• WHAT THIS TASK INVOLVES:
All of the records should come back exactly as written.

• DATA PROVIDED:
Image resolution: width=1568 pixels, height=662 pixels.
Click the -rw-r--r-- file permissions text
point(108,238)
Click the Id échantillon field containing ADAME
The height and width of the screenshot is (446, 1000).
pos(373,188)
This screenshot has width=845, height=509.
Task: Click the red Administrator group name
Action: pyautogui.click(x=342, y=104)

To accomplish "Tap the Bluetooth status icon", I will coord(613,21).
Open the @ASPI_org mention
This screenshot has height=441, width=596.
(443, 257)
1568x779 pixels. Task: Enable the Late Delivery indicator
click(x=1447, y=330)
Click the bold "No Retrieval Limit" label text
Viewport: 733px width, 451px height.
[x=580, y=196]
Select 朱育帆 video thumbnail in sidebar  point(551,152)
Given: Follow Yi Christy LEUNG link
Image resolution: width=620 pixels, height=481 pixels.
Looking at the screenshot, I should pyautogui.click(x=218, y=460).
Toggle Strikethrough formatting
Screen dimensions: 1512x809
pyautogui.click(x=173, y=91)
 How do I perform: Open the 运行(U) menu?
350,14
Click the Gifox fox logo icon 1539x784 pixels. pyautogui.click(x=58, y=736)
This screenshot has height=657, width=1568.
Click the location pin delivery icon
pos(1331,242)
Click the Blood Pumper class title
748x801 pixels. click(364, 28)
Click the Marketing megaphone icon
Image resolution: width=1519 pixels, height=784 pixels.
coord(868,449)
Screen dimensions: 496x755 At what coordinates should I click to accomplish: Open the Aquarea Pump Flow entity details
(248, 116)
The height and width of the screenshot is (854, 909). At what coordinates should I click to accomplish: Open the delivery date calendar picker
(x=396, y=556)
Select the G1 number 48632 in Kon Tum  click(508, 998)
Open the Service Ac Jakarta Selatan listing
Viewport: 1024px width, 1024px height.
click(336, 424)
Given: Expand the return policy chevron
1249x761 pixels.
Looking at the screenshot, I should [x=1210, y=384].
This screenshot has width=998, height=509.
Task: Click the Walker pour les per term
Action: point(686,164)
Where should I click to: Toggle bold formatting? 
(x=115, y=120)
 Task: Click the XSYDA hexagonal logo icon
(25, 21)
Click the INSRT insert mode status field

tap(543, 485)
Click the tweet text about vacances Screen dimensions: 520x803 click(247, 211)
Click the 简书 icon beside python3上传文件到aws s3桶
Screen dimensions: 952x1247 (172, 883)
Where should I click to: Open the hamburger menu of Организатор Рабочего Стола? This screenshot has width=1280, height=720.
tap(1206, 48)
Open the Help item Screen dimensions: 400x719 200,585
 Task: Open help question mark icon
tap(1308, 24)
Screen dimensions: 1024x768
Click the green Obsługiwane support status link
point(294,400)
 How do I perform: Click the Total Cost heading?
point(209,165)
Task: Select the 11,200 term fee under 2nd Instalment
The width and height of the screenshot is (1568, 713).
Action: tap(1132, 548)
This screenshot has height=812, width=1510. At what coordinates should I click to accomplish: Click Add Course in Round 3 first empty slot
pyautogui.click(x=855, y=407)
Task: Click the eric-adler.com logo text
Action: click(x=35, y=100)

• SOLUTION FOR THIS PROBLEM:
Image resolution: width=1568 pixels, height=662 pixels.
Click the -rw-r--r-- file permissions text
point(108,238)
Click the Id échantillon field containing ADAME
The height and width of the screenshot is (446, 1000).
pos(373,188)
This screenshot has width=845, height=509.
Task: Click the red Administrator group name
Action: pyautogui.click(x=342, y=104)

To accomplish "Tap the Bluetooth status icon", I will coord(613,21).
Open the @ASPI_org mention
This screenshot has height=441, width=596.
(443, 257)
1568x779 pixels. Task: Enable the Late Delivery indicator
click(x=1447, y=330)
Click the bold "No Retrieval Limit" label text
Viewport: 733px width, 451px height.
[x=580, y=196]
Select 朱育帆 video thumbnail in sidebar  point(551,152)
Given: Follow Yi Christy LEUNG link
Image resolution: width=620 pixels, height=481 pixels.
Looking at the screenshot, I should pyautogui.click(x=218, y=460).
Toggle Strikethrough formatting
Screen dimensions: 1512x809
pyautogui.click(x=173, y=91)
 How do I perform: Open the 运行(U) menu?
350,14
Click the Gifox fox logo icon 1539x784 pixels. pyautogui.click(x=58, y=736)
This screenshot has height=657, width=1568.
Click the location pin delivery icon
pos(1331,242)
Click the Blood Pumper class title
748x801 pixels. click(364, 28)
Click the Marketing megaphone icon
Image resolution: width=1519 pixels, height=784 pixels.
coord(868,449)
Screen dimensions: 496x755 At what coordinates should I click to accomplish: Open the Aquarea Pump Flow entity details
(248, 116)
The height and width of the screenshot is (854, 909). At what coordinates should I click to accomplish: Open the delivery date calendar picker
(x=396, y=556)
Select the G1 number 48632 in Kon Tum  click(508, 998)
Open the Service Ac Jakarta Selatan listing
Viewport: 1024px width, 1024px height.
click(336, 424)
Given: Expand the return policy chevron
1249x761 pixels.
Looking at the screenshot, I should [x=1210, y=384].
This screenshot has width=998, height=509.
Task: Click the Walker pour les per term
Action: point(686,164)
Where should I click to: Toggle bold formatting? 
(x=115, y=120)
 Task: Click the XSYDA hexagonal logo icon
(25, 21)
Click the INSRT insert mode status field

tap(543, 485)
Click the tweet text about vacances Screen dimensions: 520x803 click(247, 211)
Click the 简书 icon beside python3上传文件到aws s3桶
Screen dimensions: 952x1247 (172, 883)
Where should I click to: Open the hamburger menu of Организатор Рабочего Стола? This screenshot has width=1280, height=720.
tap(1206, 48)
Open the Help item Screen dimensions: 400x719 200,585
 Task: Open help question mark icon
tap(1308, 24)
Screen dimensions: 1024x768
Click the green Obsługiwane support status link
point(294,400)
 How do I perform: Click the Total Cost heading?
point(209,165)
Task: Select the 11,200 term fee under 2nd Instalment
The width and height of the screenshot is (1568, 713).
Action: tap(1132, 548)
This screenshot has height=812, width=1510. At what coordinates should I click to accomplish: Click Add Course in Round 3 first empty slot
pyautogui.click(x=855, y=407)
Task: Click the eric-adler.com logo text
Action: click(x=35, y=100)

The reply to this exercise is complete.